By Brian Becker\ANSWER Coalition
The decision by U.S. Airman Aaron Bushnell, 25,to set himself on fire in front of the Israeli embassy while condemning the U.S.-backed Israeli genocide being carried out against the people of Gaza was a desperate act designed to arouse public outrage. He made the ultimate personal sacrifice to end a genocide that the entire world has been witnessing for the past months.
This was an act of martyrdom by a U.S. service member who was outraged by the actions of a government that speaks in his name. Aaron said as he set himself on fire, “I will not be complicit with genocide.”
His actions cannot but remind one of the self-immolation of 22 year-old anti-war activist Norman Morrison, who doused himself in kerosene and set himself on fire below the office of then-Secretary of Defense Robert McNamara at the Pentagon to protest the escalating genocidal war waged by the United States against the people of Vietnam. Six months before Norman Morrison took his own life, president Lyndon Johnson had authorized the mass use of napalm against the people of Vietnam and escalated the carpet bombing that was killing thousands of civilians each week.
Morrison’s act was also in line with the self-immolation protests carried out by Buddhist monks in South Vietnam to protest the South Vietnamese puppet government.
Daniel Ellsberg witnessed Norman Morrison’s self-immolation. He was horrified and cited it, along with the mass anti-war protests sweeping the country, as one of the factors that affected him deeply as he moved into active opposition to the war.

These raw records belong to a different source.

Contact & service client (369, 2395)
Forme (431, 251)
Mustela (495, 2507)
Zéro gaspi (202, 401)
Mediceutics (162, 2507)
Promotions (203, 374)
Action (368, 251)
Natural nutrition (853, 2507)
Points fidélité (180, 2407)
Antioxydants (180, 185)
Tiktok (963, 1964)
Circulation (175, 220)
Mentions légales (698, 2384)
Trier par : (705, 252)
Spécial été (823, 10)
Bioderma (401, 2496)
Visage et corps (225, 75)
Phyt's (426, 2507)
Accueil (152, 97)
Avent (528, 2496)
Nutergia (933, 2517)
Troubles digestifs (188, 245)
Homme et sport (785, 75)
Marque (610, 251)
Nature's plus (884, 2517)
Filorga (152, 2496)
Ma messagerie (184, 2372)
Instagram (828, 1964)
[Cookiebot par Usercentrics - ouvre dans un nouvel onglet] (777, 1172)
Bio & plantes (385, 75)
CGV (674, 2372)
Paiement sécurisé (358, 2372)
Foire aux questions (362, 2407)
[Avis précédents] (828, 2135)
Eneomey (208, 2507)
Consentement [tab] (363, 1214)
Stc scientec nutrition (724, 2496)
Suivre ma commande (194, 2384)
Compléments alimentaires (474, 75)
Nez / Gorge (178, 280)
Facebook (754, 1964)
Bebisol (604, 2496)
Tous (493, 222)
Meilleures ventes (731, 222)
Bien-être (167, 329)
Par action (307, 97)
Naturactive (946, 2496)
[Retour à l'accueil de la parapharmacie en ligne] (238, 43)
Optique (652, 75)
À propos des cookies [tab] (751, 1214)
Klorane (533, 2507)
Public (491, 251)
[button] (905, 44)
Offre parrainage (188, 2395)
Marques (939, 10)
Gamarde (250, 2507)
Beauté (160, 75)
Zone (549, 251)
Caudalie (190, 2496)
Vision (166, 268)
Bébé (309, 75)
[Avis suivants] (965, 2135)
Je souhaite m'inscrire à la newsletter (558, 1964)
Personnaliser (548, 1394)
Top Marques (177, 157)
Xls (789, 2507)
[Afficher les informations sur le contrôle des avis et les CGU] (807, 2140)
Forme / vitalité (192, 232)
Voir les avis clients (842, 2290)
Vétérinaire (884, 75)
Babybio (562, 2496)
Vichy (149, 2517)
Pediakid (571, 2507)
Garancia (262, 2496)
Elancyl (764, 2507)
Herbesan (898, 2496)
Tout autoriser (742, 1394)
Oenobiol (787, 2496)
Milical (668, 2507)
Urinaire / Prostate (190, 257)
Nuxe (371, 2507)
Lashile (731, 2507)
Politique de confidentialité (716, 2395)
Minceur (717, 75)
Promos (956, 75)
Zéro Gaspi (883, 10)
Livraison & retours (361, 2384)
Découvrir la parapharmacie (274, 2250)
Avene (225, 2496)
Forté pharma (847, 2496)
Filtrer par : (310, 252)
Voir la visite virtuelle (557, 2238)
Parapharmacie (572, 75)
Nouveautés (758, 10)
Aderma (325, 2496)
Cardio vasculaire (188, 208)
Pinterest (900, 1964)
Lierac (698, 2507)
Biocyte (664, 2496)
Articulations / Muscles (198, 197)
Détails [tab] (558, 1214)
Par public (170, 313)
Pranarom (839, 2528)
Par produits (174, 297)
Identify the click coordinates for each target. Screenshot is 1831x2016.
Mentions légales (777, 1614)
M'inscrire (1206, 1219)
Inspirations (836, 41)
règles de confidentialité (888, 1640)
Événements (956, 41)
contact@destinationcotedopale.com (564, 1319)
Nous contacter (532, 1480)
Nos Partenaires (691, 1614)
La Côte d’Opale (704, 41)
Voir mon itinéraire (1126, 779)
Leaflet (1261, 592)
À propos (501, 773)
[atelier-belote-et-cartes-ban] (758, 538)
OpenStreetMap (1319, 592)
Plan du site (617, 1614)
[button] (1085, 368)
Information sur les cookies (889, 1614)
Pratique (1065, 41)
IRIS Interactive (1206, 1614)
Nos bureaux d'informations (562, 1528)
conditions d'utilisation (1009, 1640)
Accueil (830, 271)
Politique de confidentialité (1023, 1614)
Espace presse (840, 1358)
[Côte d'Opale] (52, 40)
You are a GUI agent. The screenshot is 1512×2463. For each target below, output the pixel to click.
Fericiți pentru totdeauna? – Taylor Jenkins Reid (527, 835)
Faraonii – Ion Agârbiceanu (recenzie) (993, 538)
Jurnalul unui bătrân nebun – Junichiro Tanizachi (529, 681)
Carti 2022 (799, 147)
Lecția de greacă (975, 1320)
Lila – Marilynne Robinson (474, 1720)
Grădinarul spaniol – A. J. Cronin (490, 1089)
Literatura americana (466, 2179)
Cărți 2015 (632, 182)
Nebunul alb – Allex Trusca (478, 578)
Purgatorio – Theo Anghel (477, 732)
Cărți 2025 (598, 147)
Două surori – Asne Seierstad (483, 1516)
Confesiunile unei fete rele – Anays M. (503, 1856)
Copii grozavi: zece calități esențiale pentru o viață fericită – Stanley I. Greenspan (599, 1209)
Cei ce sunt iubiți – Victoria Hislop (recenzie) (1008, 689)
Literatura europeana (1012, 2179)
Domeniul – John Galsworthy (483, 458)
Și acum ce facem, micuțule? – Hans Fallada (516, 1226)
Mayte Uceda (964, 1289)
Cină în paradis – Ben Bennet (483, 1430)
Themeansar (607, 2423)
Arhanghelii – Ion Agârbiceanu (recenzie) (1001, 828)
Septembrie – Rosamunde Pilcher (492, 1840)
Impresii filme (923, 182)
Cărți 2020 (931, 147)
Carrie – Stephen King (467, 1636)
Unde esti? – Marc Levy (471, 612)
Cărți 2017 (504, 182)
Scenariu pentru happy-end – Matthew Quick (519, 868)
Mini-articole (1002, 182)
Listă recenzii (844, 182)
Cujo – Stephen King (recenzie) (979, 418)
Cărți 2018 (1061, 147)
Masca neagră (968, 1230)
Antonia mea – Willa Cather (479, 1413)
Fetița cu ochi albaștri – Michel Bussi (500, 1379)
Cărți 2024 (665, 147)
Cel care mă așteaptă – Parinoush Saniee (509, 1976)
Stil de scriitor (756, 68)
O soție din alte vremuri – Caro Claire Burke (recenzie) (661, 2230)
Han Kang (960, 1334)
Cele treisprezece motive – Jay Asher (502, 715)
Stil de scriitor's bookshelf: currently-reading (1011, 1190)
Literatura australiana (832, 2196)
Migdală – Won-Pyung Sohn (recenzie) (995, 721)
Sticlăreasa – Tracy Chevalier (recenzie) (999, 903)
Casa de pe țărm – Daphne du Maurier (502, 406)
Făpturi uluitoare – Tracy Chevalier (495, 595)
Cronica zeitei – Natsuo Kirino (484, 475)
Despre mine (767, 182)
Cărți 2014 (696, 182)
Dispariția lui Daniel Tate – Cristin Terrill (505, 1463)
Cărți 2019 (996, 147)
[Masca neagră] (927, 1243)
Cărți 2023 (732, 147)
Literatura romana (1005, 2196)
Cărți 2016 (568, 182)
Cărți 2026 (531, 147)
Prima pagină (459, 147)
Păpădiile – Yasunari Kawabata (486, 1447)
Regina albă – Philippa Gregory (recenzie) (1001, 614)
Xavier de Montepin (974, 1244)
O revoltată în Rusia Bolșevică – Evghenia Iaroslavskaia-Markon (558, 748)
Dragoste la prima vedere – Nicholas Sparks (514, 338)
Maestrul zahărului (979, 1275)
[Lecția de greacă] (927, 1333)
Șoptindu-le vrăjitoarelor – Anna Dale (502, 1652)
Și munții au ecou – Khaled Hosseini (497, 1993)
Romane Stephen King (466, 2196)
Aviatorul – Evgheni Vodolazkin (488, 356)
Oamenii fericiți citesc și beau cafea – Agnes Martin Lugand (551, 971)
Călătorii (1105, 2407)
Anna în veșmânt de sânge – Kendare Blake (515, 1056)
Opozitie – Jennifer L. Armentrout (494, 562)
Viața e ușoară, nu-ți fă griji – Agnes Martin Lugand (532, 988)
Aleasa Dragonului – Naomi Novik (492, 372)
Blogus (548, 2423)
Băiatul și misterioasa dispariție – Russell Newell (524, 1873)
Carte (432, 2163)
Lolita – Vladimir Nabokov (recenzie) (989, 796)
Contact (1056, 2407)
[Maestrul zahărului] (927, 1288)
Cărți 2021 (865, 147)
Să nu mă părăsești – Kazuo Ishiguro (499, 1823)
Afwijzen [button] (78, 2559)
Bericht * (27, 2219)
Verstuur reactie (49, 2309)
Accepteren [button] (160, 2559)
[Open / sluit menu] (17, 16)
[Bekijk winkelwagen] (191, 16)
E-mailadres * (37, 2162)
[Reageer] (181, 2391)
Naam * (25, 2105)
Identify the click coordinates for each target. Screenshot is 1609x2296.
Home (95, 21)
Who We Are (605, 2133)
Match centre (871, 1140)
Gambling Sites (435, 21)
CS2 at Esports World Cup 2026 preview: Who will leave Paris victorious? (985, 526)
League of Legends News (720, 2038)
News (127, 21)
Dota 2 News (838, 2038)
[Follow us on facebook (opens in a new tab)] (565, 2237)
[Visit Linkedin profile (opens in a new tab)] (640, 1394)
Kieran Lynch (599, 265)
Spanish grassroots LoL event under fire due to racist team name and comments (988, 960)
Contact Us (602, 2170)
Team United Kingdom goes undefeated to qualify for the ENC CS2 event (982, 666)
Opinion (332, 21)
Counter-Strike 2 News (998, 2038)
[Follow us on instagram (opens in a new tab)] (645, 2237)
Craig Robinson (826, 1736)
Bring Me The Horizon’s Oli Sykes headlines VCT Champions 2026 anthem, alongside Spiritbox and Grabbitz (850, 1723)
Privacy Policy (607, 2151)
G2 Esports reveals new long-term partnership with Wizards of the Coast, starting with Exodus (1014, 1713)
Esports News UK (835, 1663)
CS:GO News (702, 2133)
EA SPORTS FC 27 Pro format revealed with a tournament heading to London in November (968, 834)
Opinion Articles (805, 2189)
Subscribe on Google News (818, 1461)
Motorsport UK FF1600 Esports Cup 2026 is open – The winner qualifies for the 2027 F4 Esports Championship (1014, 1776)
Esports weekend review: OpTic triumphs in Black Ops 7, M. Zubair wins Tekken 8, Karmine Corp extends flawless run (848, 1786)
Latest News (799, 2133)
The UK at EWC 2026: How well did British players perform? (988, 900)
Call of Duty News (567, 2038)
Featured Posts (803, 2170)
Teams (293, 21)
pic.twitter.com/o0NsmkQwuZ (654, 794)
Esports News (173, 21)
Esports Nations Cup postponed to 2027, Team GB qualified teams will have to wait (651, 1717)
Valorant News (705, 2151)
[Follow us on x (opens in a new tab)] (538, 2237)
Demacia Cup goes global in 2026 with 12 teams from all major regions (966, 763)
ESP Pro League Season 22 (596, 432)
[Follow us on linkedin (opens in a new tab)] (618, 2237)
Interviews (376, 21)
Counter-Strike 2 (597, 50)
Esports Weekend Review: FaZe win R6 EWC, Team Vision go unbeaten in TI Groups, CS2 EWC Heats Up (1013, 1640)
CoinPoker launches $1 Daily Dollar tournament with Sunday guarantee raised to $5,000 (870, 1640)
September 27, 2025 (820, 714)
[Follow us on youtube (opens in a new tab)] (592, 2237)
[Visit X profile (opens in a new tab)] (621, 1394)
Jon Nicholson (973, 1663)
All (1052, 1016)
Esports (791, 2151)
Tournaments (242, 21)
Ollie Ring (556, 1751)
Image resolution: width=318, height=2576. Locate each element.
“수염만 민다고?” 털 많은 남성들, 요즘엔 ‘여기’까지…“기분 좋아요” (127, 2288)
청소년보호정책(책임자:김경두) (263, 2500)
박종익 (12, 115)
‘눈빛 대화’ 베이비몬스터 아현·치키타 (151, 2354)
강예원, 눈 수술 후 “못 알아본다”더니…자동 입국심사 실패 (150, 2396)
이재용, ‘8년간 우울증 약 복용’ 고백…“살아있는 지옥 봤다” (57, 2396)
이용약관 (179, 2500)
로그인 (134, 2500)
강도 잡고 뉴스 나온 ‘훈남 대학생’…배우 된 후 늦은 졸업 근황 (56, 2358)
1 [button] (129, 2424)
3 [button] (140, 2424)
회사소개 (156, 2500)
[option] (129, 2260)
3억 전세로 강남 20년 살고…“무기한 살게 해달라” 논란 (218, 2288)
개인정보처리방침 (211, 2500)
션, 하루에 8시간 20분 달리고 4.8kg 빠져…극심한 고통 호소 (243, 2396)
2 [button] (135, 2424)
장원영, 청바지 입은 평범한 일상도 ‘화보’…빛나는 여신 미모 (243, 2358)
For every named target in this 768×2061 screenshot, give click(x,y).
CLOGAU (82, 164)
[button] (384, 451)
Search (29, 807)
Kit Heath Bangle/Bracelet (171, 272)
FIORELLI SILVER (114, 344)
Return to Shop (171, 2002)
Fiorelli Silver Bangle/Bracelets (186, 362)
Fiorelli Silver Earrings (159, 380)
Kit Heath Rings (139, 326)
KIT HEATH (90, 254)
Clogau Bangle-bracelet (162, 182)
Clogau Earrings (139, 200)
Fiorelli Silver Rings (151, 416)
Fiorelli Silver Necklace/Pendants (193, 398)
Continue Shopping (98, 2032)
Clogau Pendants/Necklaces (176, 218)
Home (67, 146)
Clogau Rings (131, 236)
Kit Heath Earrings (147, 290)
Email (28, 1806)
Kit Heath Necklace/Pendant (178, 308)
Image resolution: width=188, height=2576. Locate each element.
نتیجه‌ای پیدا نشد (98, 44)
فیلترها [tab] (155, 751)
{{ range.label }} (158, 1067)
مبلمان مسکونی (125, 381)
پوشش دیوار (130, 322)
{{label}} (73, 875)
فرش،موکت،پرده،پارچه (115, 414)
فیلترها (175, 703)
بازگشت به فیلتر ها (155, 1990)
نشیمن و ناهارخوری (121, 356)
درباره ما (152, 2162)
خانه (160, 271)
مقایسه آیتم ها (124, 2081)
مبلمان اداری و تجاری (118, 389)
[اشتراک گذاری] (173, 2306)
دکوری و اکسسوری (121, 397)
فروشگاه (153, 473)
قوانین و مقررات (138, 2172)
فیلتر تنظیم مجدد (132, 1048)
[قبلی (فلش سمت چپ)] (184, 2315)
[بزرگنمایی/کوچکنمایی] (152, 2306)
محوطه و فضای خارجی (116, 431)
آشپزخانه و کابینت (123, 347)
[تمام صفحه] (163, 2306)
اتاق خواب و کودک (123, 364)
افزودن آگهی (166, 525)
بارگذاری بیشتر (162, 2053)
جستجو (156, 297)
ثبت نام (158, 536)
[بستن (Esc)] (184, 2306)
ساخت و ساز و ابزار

He ultimately released the Pentagon Papers to the media, which revealed that the U.S. government had been lying about the Vietnam War for a decade.
People all over the United States, in the millions, have been involved in mass actions to protest the U.S. support for Israeli genocide against the Palestinian people in recent months. People have also engaged in civil disobedience actions of many types. Many have been arrested and are facing trial, including many whose constitutional rights were violated by violent police repression.
Aaron Bushnell’s action is a reflection, an indicator, a marker, of the profound change in consciousness in the United States. The previously dominant narrative that backed the Israeli apartheid government is dramatically giving way to a narrative based on the truth: that the Palestinian people have been the victims of dispossession, ethnic cleansing, violence of all types and now a genocidal killing spree in Gaza. And people in the United States and around the world are horrified and are mobilizing on multiple fronts in support of Palestine.
Aaron Bushnell’s sacrifice takes place on the eve of a planned invasion of Rafah by the Israeli military. People all over the United States are coming together on March 2nd for mass actions in cities and towns across the United States as part of a global day of protest demanding no invasion of Rafah, a ceasefire to end the Israeli killing spree and the lifting of the siege of Gaza.
We send our sympathy and solidarity to Aaron Bushnell’s family and loved ones. He has made the ultimate sacrifice in a quest for justice and in solidarity with the oppressed people of Palestine.